I am so far out of my social league, I can’t even see it from here, but Gayle agreed to go with me to the banquet. I take a deep breath and get out of the car. I’m wearing an ill-fitting blue tuxedo, white tube socks and dress shoes.

Brad stands up and wipes his hands on a rag. “May I help you with something, sir?”

“Uh, yes, I’m here to pick up a Miss…Gayle?” I say, trying to match his easygoing gallantry. Not even close.

“Mark,” he says. “Hold out your hand.”

I do. It’s shaking like a leaf.

“She’s just a girl, Mark.”

“I know,” I say, not that knowing it makes any difference. I show him the little box from the florist. “What do I do with this?” I ask. I have no clue.

“Give her the whole thing,” he says. “She’ll know what to do with it.”

I make it to the front door. Gayle’s mom opens it and ushers me in. She announces my presence to the foyer and my date arrives in a pale blue dress. I say stuff like “wow, you look great” and “here’s the corsage” and “okay, you want me to stand where?” as photos are taken in front of the grand piano. Just like that, I get a cameo in the family history.

I escort Gayle to the car, open the door for her, close it without catching her dress in it, walk around to the driver’s side and get in. I back out of the driveway as gingerly as I pulled in. Transmission in Drive. Turn signal. Mirror check. We’re off.

Moments later, I’m lost again. Fortunately, Gayle knows the area. After a few re-directions, we have the banquet hall in sight. I’m thinking about how I will make that left turn into the parking lot when I realize the car in front of me has stopped. I lock all four wheels. My prom date almost hits the windshield. Maybe she actually does, I don’t know, but I apologize profusely as she settles back into her seat and tries not to look ruffled.

No bones broken. No bumper impact. Nerves are shattered, but that is all. We make it to a parking space without further drama.

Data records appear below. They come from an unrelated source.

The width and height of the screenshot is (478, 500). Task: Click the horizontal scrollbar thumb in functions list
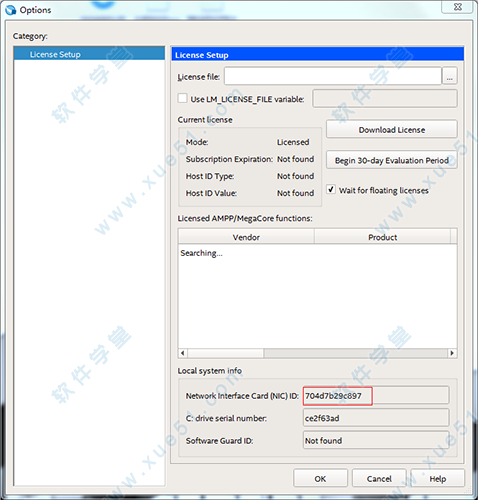[x=225, y=353]
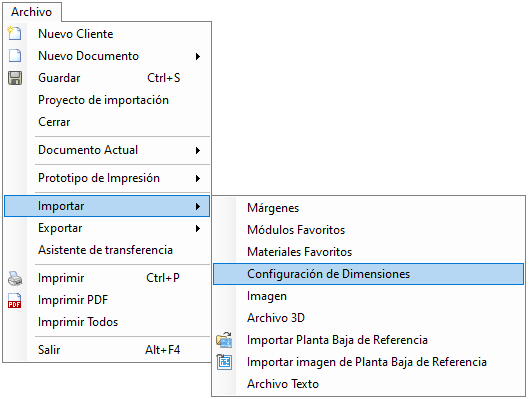530x399 pixels.
Task: Open the Exportar submenu arrow
Action: 198,229
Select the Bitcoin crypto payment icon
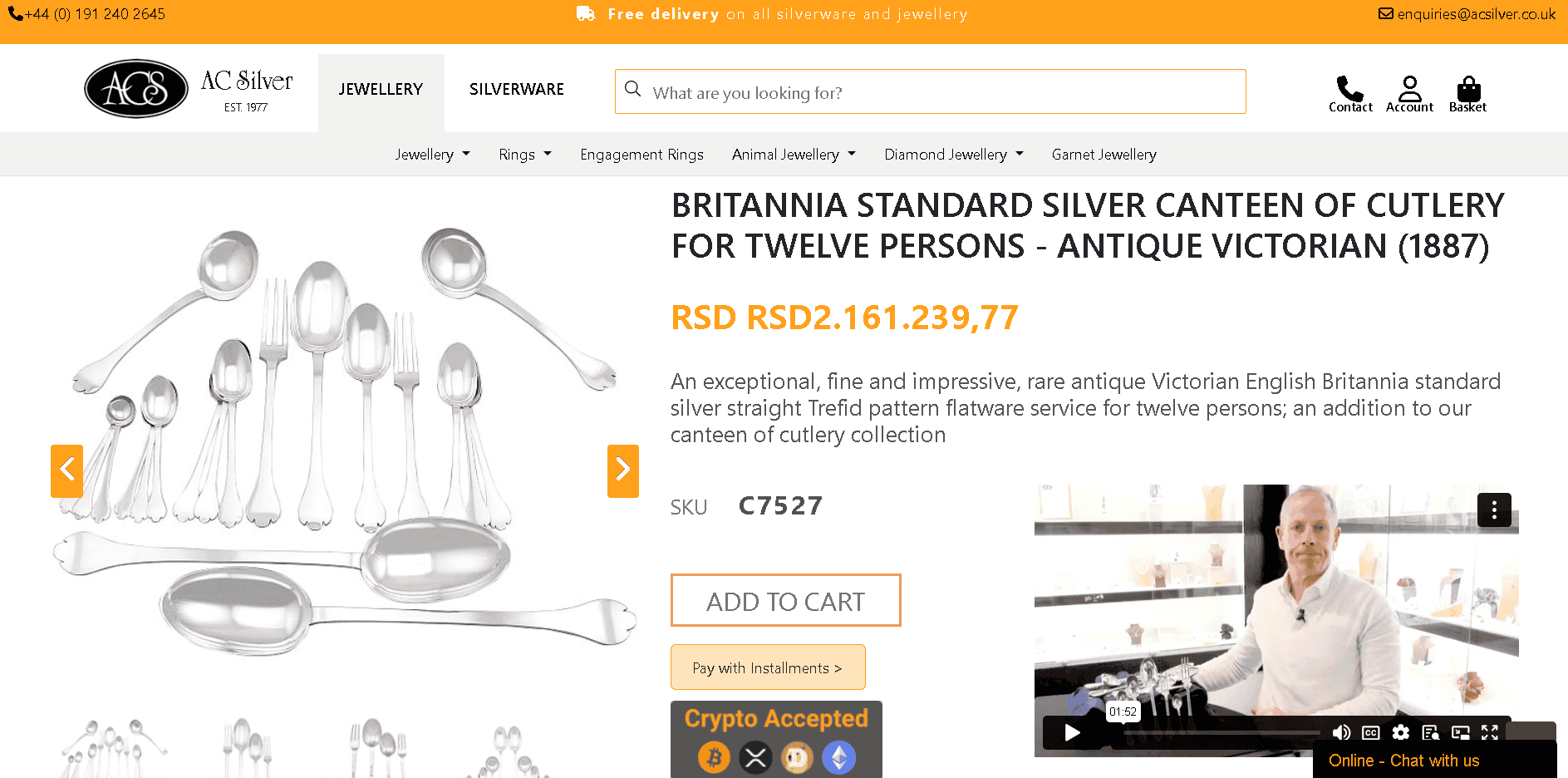 tap(713, 757)
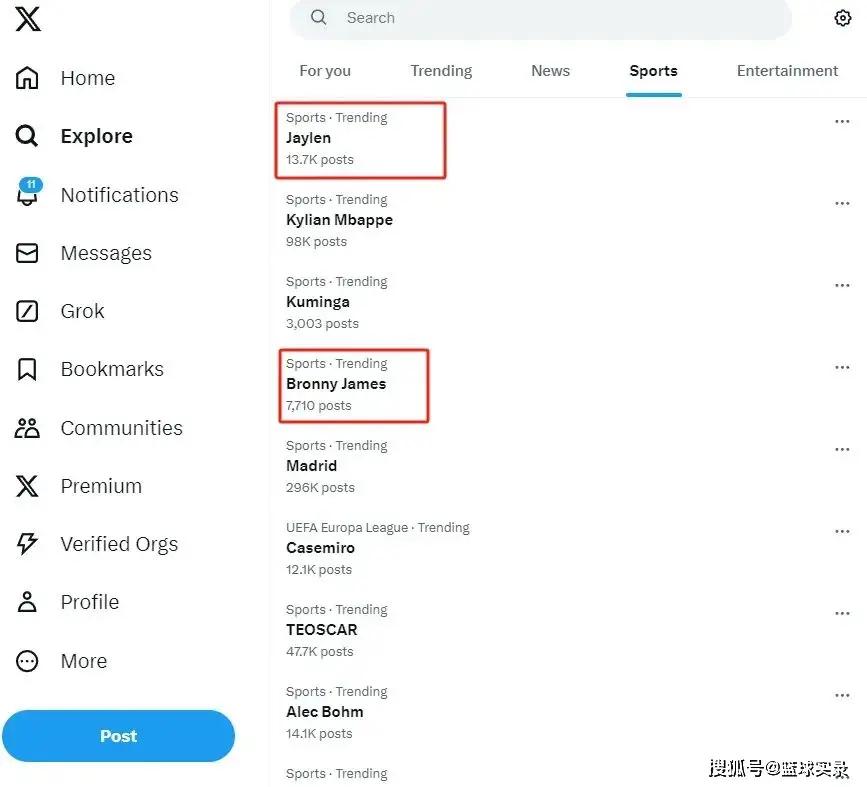867x787 pixels.
Task: Open Messages envelope icon
Action: [28, 253]
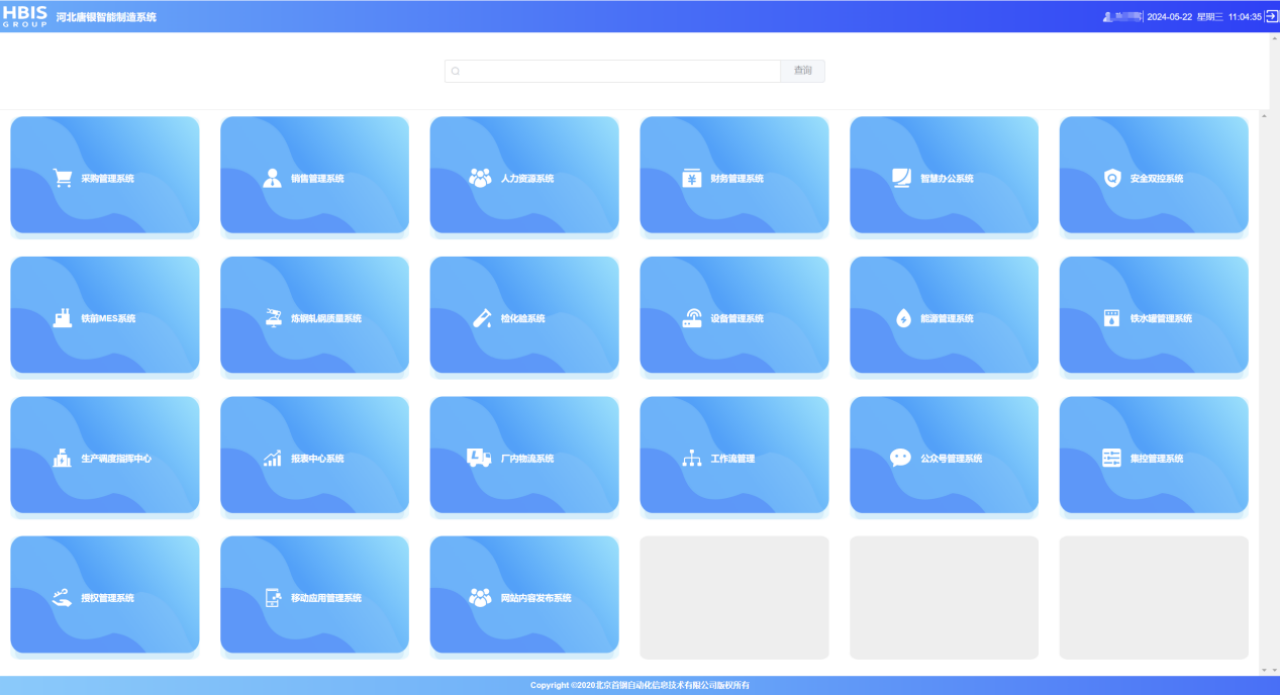Click the user avatar in the top bar
This screenshot has width=1280, height=695.
point(1108,16)
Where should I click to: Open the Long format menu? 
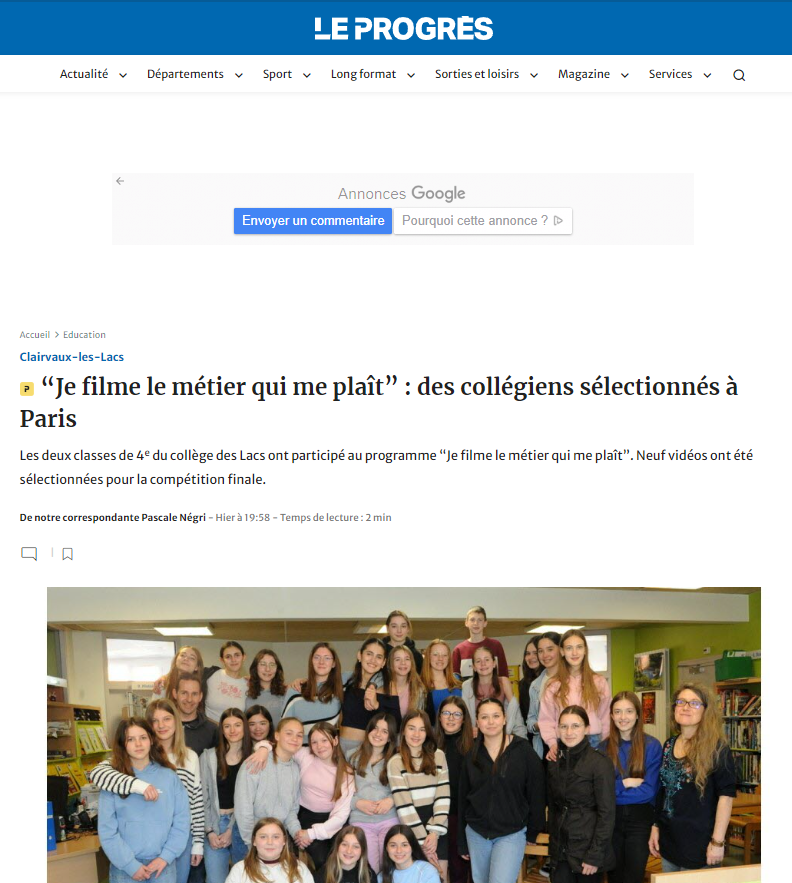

The banquet is pleasant. I enjoy the musician. I won’t remember the food. I’m glad to be escorting Gayle; she’s nice about it. Friends stop by to chat. As things wind down, a group of us decide to go somewhere after the banquet. Once out of the parking lot, though, I realize I can’t find the place we’re supposed to meet.

That’s it, then. I drive Gayle home. She knows how to get there.

As we drive, I say I had a good time. I say it more than once. Actually, more than three times. At least. She says it was nice. We get to her house and I walk her to the front door.

When I made my reservation a few weeks before, the guys were in shock. “With who? Gayle?! Really? You gonna kiss her good night?”

“No!” I said.

“Idiot!” they cried.

I’m a man of my word. Gayle goes inside; I go back to the car. Lip contact is not involved.

I drive straight home. I walk in the front door and I’m surprised to see my parents sitting in the living room. They’re just as surprised to see me. It’s late for them, but it’s early for a prom night. Really early for a prom night. It’s not even tomorrow yet.

“How was it?” they ask.

“It was fine,” I say. It was. I go to my room and hang up my rented tux. I’m one of the few upperclassmen who gets some sleep that night.

At school a few days later, some guys are comparing notes. They call me over. “What happened? You and Gayle were going to meet with us afterward.”

“I couldn’t find the place, so I took her home.”

Sure you did! Did you kiss her good night?”

“No!”

“Idiot!”

I’m still glad I went. Thanks for going with me, Gayle. Your graciousness was much appreciated.